If... crypto were to be able to reverse transactions... would that completely undermine the whole point of it and make it look absolutely stupid?

Do you think the solution to irreversible transactions would be to then have some kind of algo that would then send back a mistaken transaction after getting checked by some intermediary checkpoint? Would that then make the whole point of cryptocurrency also completely pointless?

What on earth are people dumping resources into all this as digital currency or even investment/ speculation vehicles if they don't address the irreversible transaction part, or try to compensate for it somehow? It seems utterly anxiety inducing otherwise, where you'd have to quadruple check, then quadruple check again, and then sleep on it and then quadruple check 4 more times before you do any kind of sizable transaction.

1 comments

> It seems utterly anxiety inducing otherwise, where you'd have to quadruple check, then quadruple check again, and then sleep on it and then quadruple check 4 more times before you do any kind of sizable transaction.

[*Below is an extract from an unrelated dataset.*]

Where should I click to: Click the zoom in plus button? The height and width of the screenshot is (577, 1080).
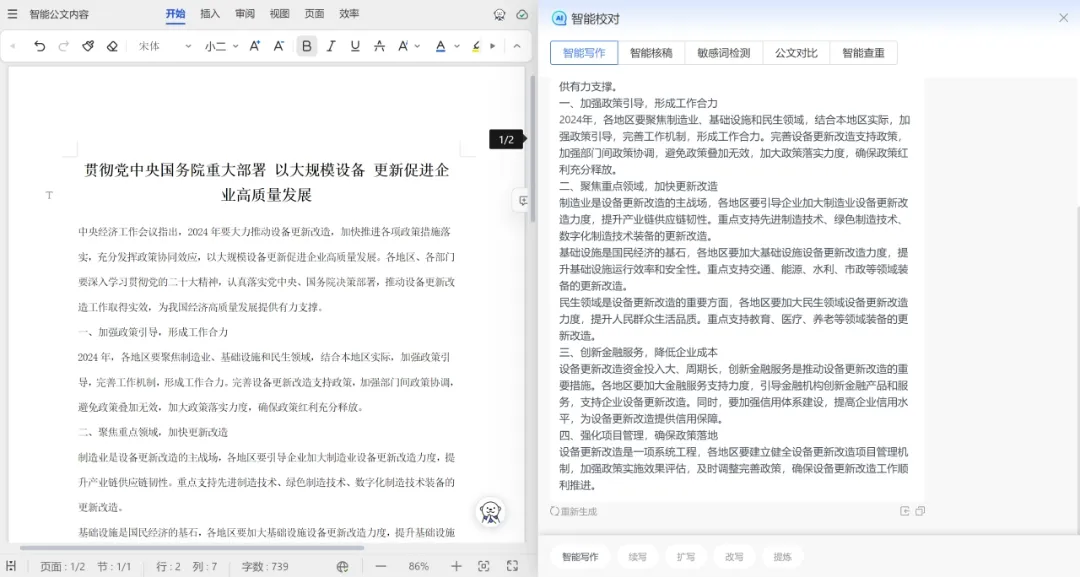pyautogui.click(x=456, y=566)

That's mostly due to transactions being non-interactive. If the receiver has to prove their ability to spend the received funds before being allowed to receive them, then most of this anxiety disappears. Certain blockchain designs require transactions to be interactive in this way.

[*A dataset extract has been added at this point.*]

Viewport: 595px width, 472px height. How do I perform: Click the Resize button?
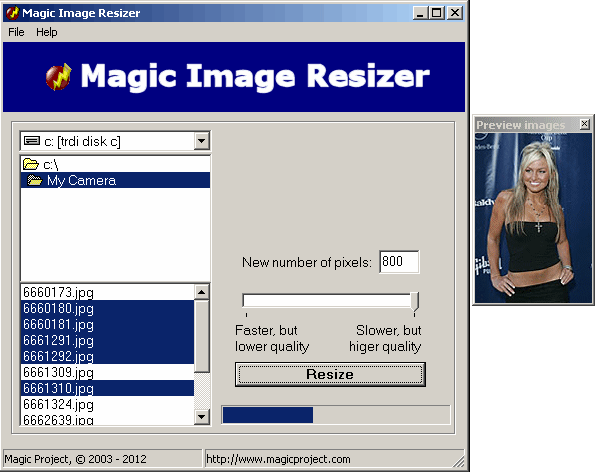(x=330, y=374)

> If the receiver has to prove their ability to spend the received funds before being allowed to receive them

If I want to send you some crypto money in exchange for you mowing my lawn, how do you prove that you can spend the received funds? And if I accidentally send it twice, why would I care that you can spend them twice, unless I have some way to compel you to send half back?

> how do you prove that you can spend the received funds?

You prove it by producing a partial signature for the transaction (a transaction essentially requires a multisig by both sender and receiver).

> And if I accidentally send it twice

You couldn't send it twice because the transaction consumes an input utxo. Paying twice would require two different transactions with two different multisignatures.

> You prove it by producing a partial signature for the transaction (a transaction essentially requires a multisig by both sender and receiver).

Oh, ok, I misunderstood what this meant.

> You couldn't send it twice because the transaction consumes an input utxo. Paying twice would require two different transactions with two different multisignatures.

This assumes the receiver is trust-worthy, that they counter-sign the transaction if it was accidental. So if I accidentally pay twice for a single item, the seller can just sign both transactions and send me only one item, and I can't do much about it. Of course, they can also send 0 items, which is why blockchains can't secure transactions in a useful sense - you need the law and insurance and other social mechanisms for that.